Hovor, 2003
El Anatsui, Ghanian, born 1944
Aluminum bottle tops and copper wire
Overall: 240 x 216 in. (609.6 x 548.6 cm)
Purchased through gifts from the Lathrop Fellows, 2005.42
© 2017 El Anatsui

For El Anatsui, highly localized space and place is less significant to his self-exploration than materiality. In the last decade, Anatsui has become known for his undulating, massive forms that utilize the malleable and expressive nature of recycled metal. Anatsui transcends national boundaries--though he was born and raised in Ghana, he teaches and works in Nigeria, and his work is widely collected and exhibited across the world.

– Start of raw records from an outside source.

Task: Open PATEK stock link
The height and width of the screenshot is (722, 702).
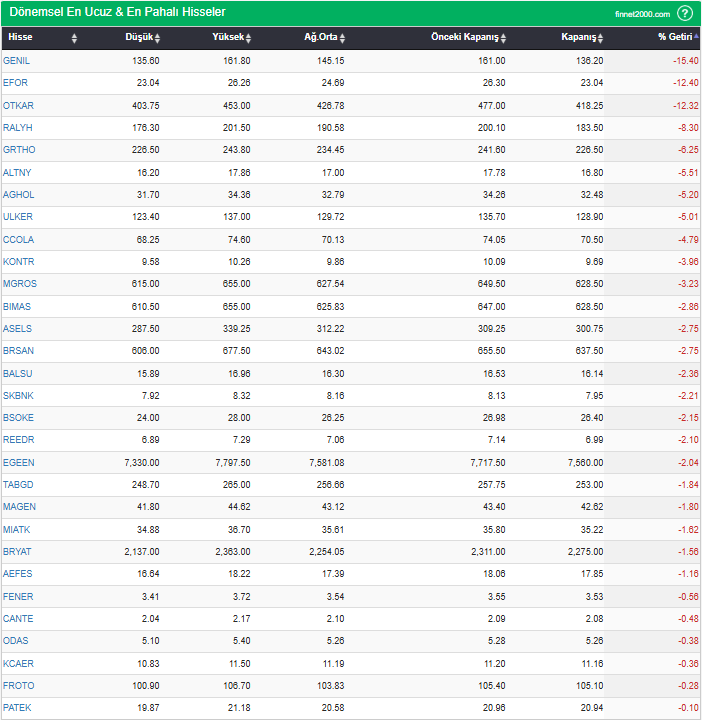Action: click(x=18, y=708)
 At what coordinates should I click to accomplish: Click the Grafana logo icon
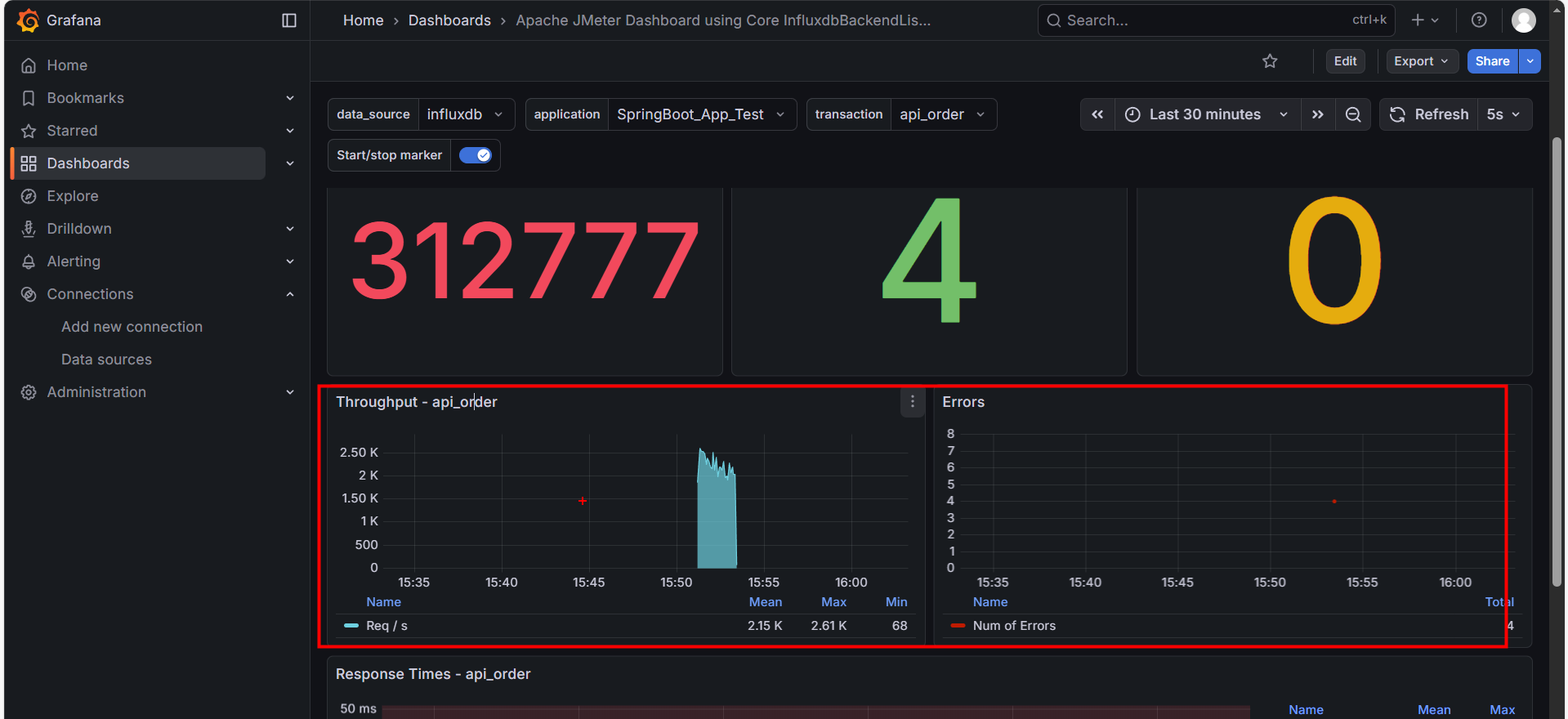(x=29, y=20)
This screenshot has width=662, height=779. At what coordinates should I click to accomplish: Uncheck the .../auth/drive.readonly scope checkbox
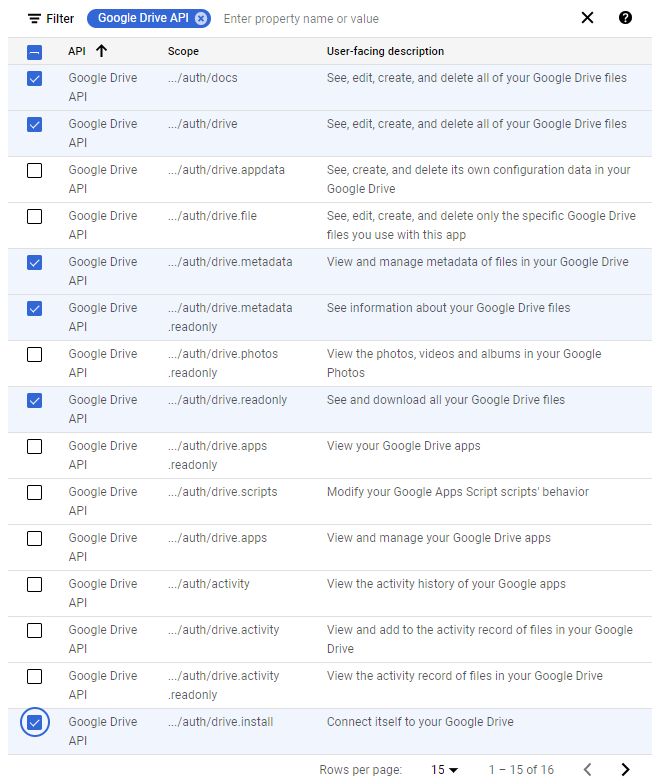coord(34,401)
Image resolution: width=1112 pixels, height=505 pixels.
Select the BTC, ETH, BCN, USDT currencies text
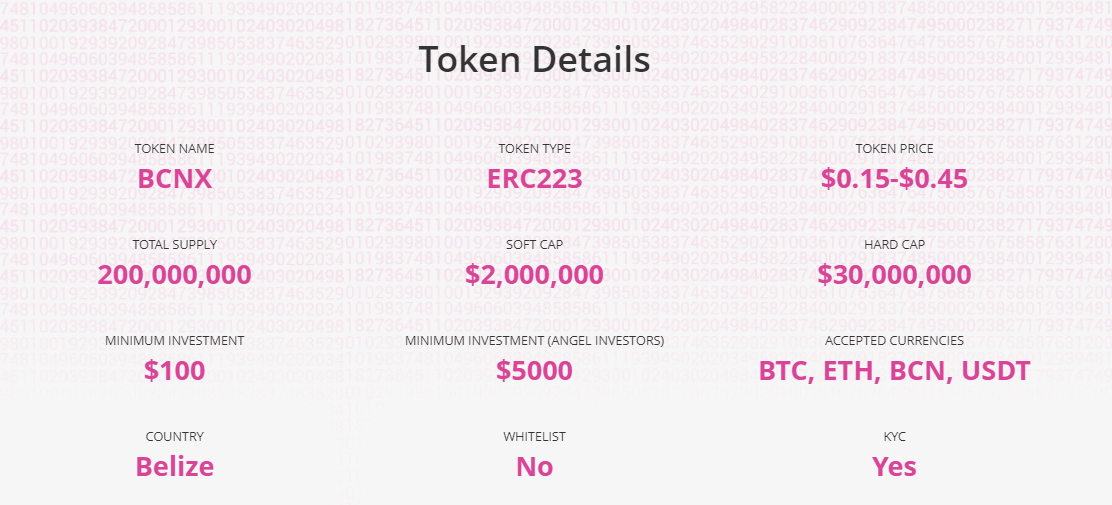point(894,371)
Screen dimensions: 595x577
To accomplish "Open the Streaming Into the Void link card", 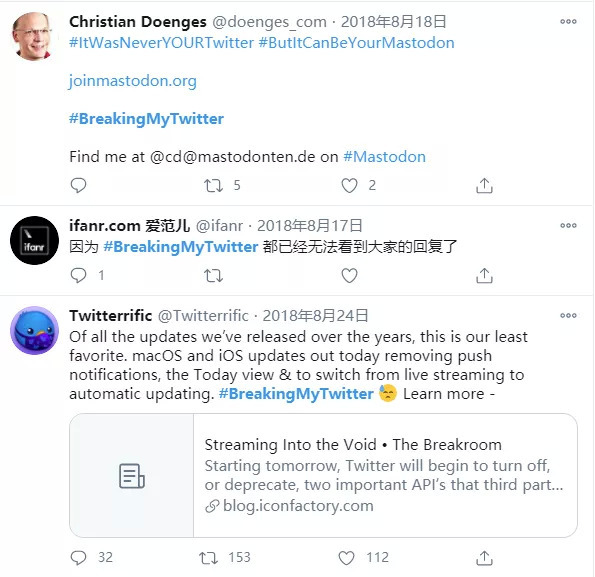I will [x=323, y=475].
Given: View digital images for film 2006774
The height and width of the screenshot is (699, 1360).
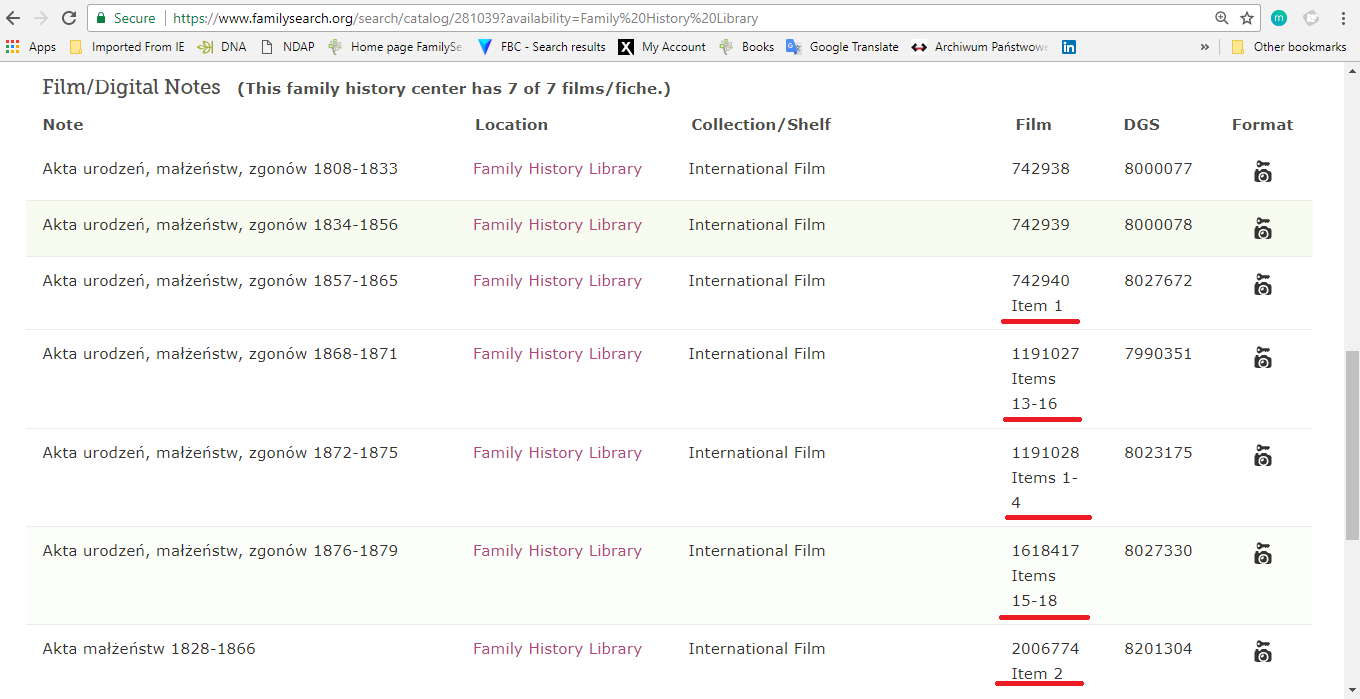Looking at the screenshot, I should (x=1262, y=652).
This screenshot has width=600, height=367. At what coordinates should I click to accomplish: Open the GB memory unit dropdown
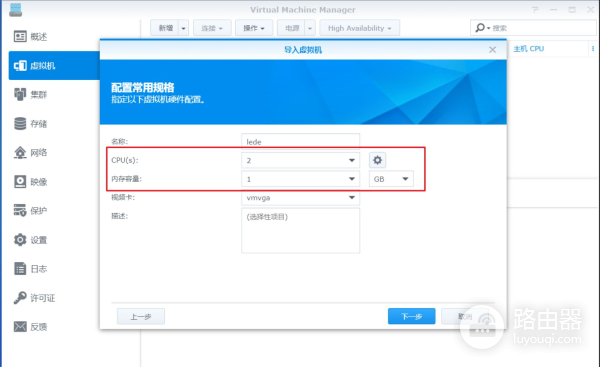pos(391,179)
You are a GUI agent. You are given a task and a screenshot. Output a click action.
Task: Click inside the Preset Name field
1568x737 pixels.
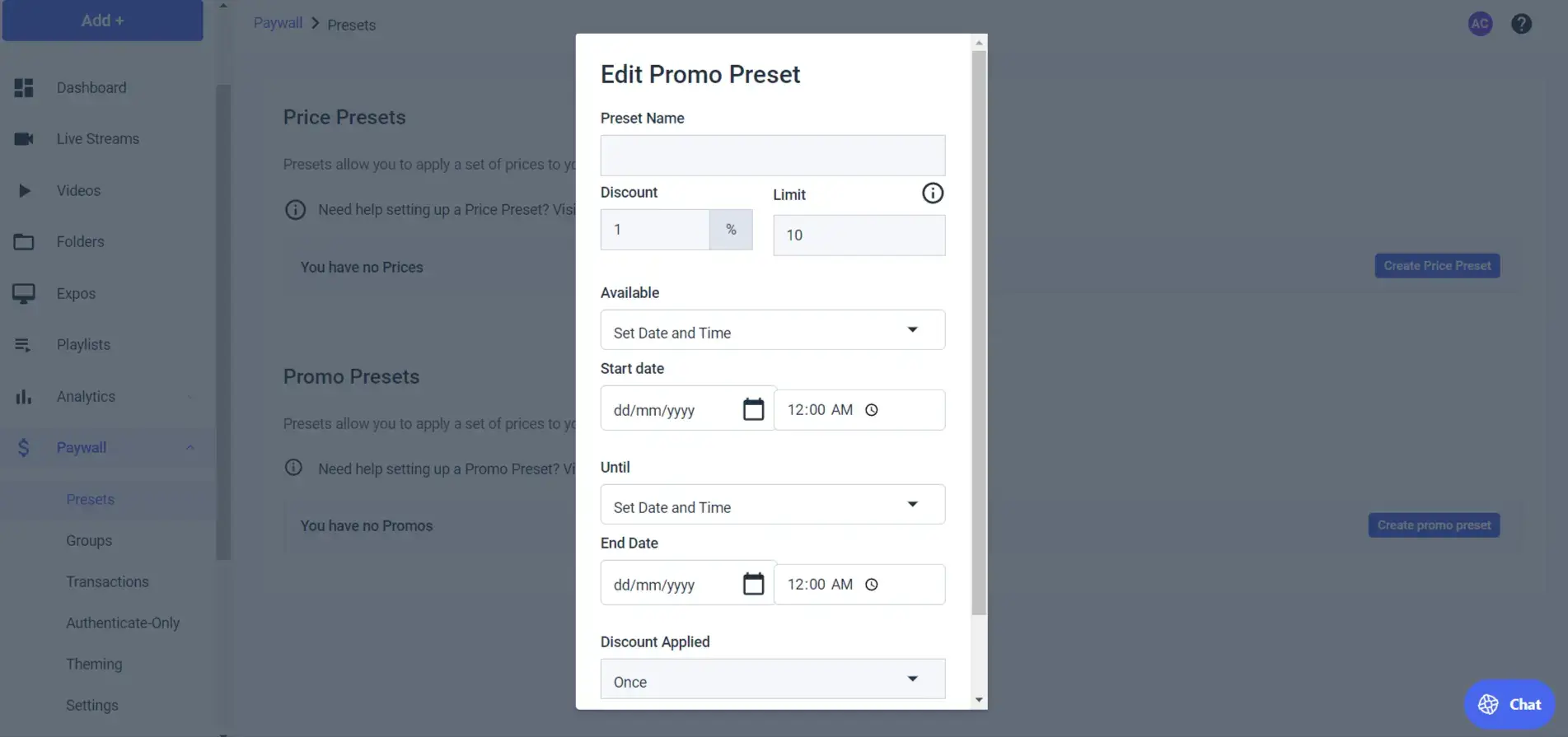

Created of aluminum bottle tops wired together, Hovor, which means "Cloth of Value" in Anatsui's native Ewe language, is one of the early works that used this signature language of material and form. His work resists simple categorization—called wall sculpture, wall hangings, metal canvases, and metal cloths, his work vibrates between object, architecture, and art. On one level, the dense spatial fields of his works trace and complicate history of artistic production in Africa. Anatsui employs a studio of 20 local Nigerian artists in Nsukka to pound and attach the bottle caps, a process reminiscent of a technique used by historical Ghanaian artists to flatten and reshape gold objects. On a larger scale, his repurpose of castoff material recounts colonial and postcolonial economic and cultural exchange on the continent.